We decided to have a more relaxed day today which has been so much needed. Yesterday we fit in so many things. I worked out as soon as I woke up, we went to get breakfast, went out to rent our car, thrift shopped, went to the pool, walked to get crazy milkshakes, went to a show. We were exhausted, and I mean exhausted by the time we got back to the hotel. Not to mention it was 104 degrees outside yesterday. Much hotter than I’m used to that’s for sure.
Over the past few days since we’ve been here I’ve had sporadic panic attacks that I’ve tried to become curious about. Where are they coming from? What am I so anxious about? I have found a few answers so I’m trying to apply solutions today moving forward. I know I likely will not be perfect for the rest of the trip, but I’m going to do my best to stay calm and enjoy it. I feel like I’ve moved through so many of the worst case scenarios in my head. Really that’s what it comes down to. What if I have a medical emergency? What would my son do? What if the rental car gets towed? Who would I call to retrieve it? What if I pass out from the heat? What if I get sick today and can’t drive to LA? What if I get sick on the Rollercoasters my son plans on dragging me on on Thursday?
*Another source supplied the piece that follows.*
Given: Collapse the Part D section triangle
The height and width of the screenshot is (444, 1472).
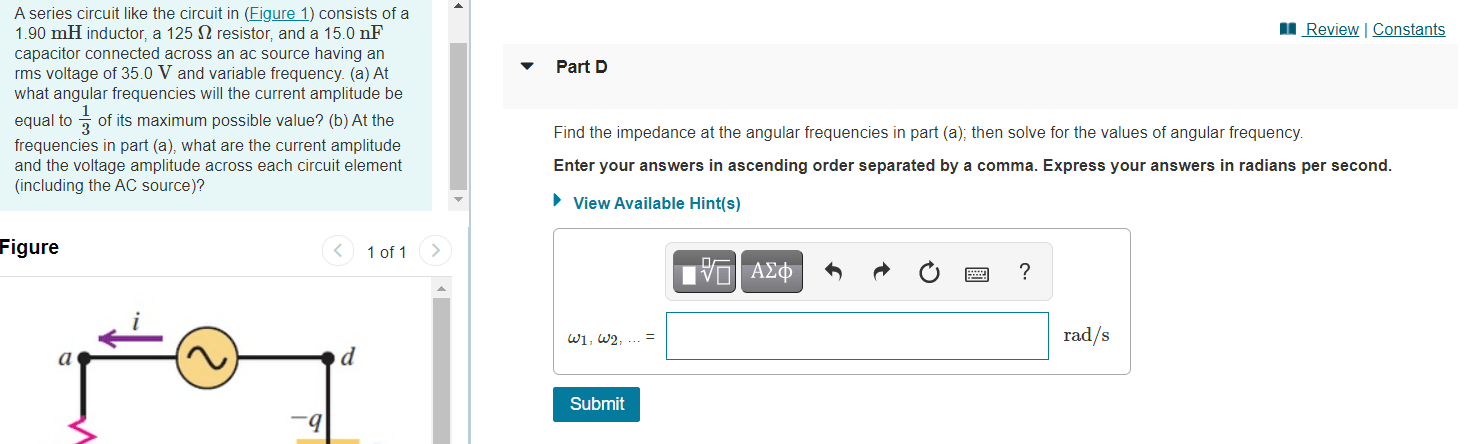Looking at the screenshot, I should click(527, 67).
What if. What if. What if. That’s all anxiety is. Scenarios of the possibilities of things that haven’t happened yet. So today I listened to my body, the past few days although enjoyable have almost felt like a fight sometimes. A fight with myself that is. And I’d like to enjoy myself while I’m here. That’s the whole point of a vacation after all. So instead of pushing myself to drive to the Grand Canyon and back today, I decided to say, “What about a relaxed pool day”? My son was happy with that. Then tonight we’ll check out the old strip, maybe zipline over the crowd at night. This has given me time to process, to check my work laptop. To send a voice memo to my sister, let her know about the creepy guy that tried to pick us up at the airport. To write this post out, which always allows me to better understand myself. To breathe. To take in and enjoy the fact that I’m on vacation. I don’t need to stress myself out. I don’t need to worry about money right now, or what could happen. I need to learn to enjoy the moment, maybe thats the ultimate lesson.
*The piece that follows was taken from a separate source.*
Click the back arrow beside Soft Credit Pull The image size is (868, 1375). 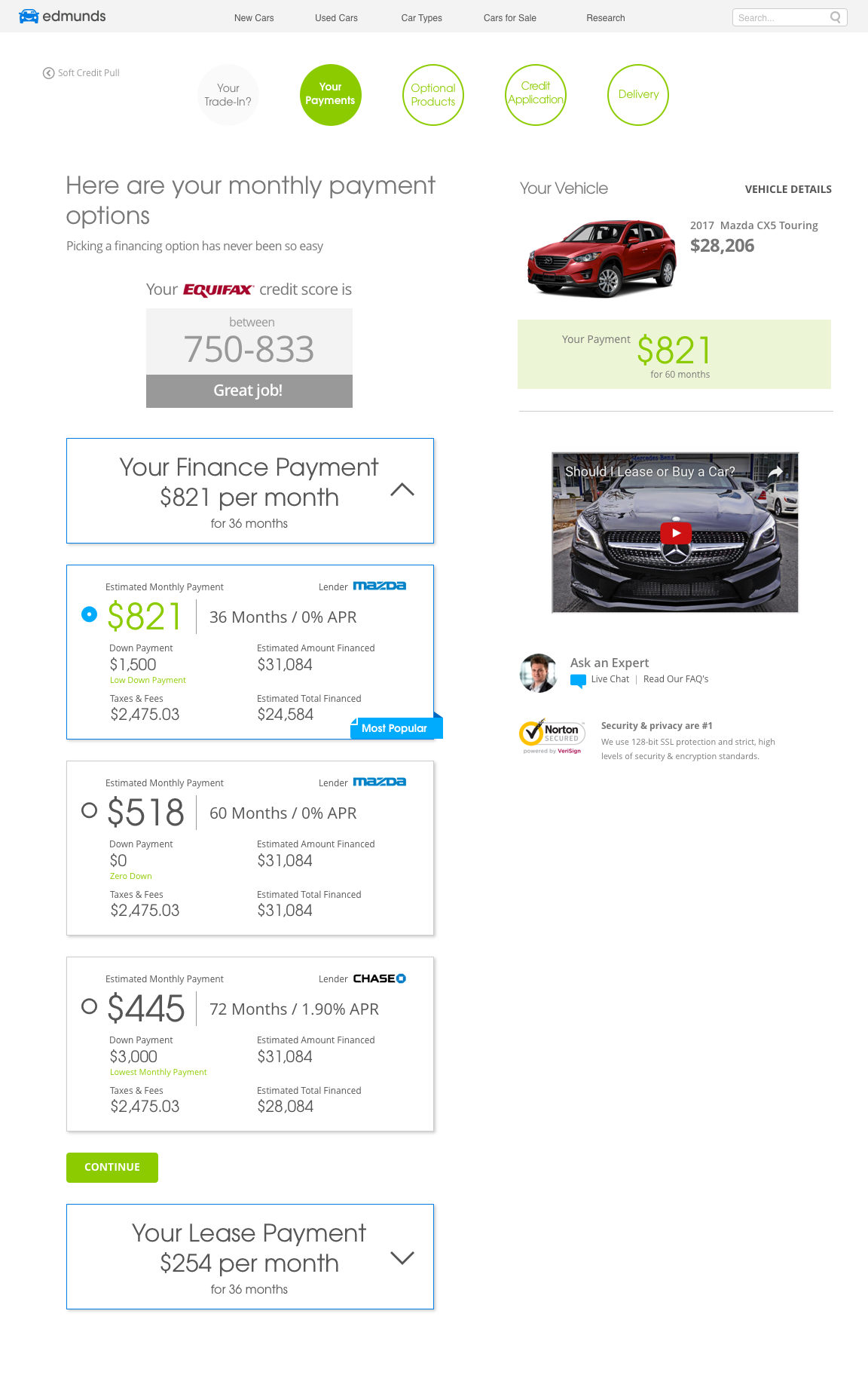[x=48, y=73]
When I was younger I was much more carefree, maybe because I was masking my anxiety at the time. I’m learning to enjoy myself and manage my anxiety completely sober. I never learned how to do this properly before. It is so important for me to sit and reflect in the moment like this. There is still so much vacation left for me to enjoy. I spent so much time over the past two years not living, I feel like this trip is like ripping the bandaid off. Showing me there’s a world out there to experience. I need to actually do things instead of always dreaming about them.
At the end of the day I love thrills, experiences, driving through new territory. Showing myself I can do anything I put my mind to. Showing my son the beauty of travel. I had been doing this for so long until I hit a major roadblock two years ago with my mental breakdown. There are so many feelings coming up as I get back to trusting myself. This shows me that I can do it. There’s nothing to worry about at the end of the day, it will be ok. Maybe I shouldn’t take life so seriously.